(Dataset records)
###
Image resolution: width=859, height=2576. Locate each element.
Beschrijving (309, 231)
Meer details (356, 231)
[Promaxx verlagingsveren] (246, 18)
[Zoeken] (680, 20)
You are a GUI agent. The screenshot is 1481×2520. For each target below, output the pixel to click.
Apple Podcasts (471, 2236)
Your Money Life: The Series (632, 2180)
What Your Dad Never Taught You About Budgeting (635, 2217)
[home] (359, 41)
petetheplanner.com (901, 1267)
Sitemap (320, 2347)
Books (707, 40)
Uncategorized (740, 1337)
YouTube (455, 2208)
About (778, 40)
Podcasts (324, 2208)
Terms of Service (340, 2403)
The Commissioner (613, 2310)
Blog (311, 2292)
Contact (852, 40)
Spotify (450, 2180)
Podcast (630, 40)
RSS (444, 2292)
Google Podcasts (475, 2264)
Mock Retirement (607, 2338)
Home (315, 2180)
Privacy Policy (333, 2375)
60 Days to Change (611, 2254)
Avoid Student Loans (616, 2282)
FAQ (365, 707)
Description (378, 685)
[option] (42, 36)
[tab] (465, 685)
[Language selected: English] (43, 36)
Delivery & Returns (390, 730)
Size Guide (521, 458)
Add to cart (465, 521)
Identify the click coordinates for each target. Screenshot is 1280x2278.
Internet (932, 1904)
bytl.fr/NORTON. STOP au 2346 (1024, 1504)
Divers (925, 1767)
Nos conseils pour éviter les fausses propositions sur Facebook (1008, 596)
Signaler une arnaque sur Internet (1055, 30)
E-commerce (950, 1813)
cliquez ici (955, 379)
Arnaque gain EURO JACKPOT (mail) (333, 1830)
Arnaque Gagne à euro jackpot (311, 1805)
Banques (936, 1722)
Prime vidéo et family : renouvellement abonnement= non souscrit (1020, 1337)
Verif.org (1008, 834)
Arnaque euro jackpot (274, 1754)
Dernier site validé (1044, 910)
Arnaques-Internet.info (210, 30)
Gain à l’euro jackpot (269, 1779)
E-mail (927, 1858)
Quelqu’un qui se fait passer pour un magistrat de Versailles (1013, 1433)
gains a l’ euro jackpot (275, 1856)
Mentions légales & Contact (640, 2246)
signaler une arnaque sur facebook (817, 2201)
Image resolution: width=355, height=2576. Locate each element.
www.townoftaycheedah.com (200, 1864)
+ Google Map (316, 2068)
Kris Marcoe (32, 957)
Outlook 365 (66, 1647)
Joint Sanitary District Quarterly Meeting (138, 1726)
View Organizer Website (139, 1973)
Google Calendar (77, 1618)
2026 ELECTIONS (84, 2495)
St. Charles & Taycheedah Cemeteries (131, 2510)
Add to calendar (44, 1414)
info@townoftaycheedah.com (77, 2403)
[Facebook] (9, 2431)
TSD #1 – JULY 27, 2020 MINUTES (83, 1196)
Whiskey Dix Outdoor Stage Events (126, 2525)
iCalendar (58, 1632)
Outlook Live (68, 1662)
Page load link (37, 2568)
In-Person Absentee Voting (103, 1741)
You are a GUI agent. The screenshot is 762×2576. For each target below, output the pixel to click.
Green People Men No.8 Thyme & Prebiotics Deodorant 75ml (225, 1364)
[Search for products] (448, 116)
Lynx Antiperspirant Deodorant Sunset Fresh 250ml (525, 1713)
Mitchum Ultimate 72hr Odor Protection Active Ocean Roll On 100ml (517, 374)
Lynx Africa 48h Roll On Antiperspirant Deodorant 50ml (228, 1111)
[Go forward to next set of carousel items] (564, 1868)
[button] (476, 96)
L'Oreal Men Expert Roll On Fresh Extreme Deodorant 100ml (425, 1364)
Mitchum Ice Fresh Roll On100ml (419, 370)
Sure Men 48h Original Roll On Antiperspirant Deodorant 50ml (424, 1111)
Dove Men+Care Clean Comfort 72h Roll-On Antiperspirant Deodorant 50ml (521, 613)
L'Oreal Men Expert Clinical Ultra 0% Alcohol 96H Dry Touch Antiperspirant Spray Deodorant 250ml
###
*EXERCISE:*
Output, exactly and with no other text, the line that contains "Arnaques-Internet.info (210, 30)" and all lines from there to the end of the records.

*WRITTEN SOLUTION:*
Arnaques-Internet.info (210, 30)
Gain à l’euro jackpot (269, 1779)
E-mail (927, 1858)
Quelqu’un qui se fait passer pour un magistrat de Versailles (1013, 1433)
gains a l’ euro jackpot (275, 1856)
Mentions légales & Contact (640, 2246)
signaler une arnaque sur facebook (817, 2201)
Image resolution: width=355, height=2576. Locate each element.
www.townoftaycheedah.com (200, 1864)
+ Google Map (316, 2068)
Kris Marcoe (32, 957)
Outlook 365 (66, 1647)
Joint Sanitary District Quarterly Meeting (138, 1726)
View Organizer Website (139, 1973)
Google Calendar (77, 1618)
2026 ELECTIONS (84, 2495)
St. Charles & Taycheedah Cemeteries (131, 2510)
Add to calendar (44, 1414)
info@townoftaycheedah.com (77, 2403)
[Facebook] (9, 2431)
TSD #1 – JULY 27, 2020 MINUTES (83, 1196)
Whiskey Dix Outdoor Stage Events (126, 2525)
iCalendar (58, 1632)
Outlook Live (68, 1662)
Page load link (37, 2568)
In-Person Absentee Voting (103, 1741)
You are a GUI agent. The screenshot is 762×2576. For each target below, output the pixel to click.
Green People Men No.8 Thyme & Prebiotics Deodorant 75ml (225, 1364)
[Search for products] (448, 116)
Lynx Antiperspirant Deodorant Sunset Fresh 250ml (525, 1713)
Mitchum Ultimate 72hr Odor Protection Active Ocean Roll On 100ml (517, 374)
Lynx Africa 48h Roll On Antiperspirant Deodorant 50ml (228, 1111)
[Go forward to next set of carousel items] (564, 1868)
[button] (476, 96)
L'Oreal Men Expert Roll On Fresh Extreme Deodorant 100ml (425, 1364)
Mitchum Ice Fresh Roll On100ml (419, 370)
Sure Men 48h Original Roll On Antiperspirant Deodorant 50ml (424, 1111)
Dove Men+Care Clean Comfort 72h Roll-On Antiperspirant Deodorant 50ml (521, 613)
L'Oreal Men Expert Clinical Ultra 0% Alcohol 96H Dry Touch Antiperspirant Spray Deodorant 250ml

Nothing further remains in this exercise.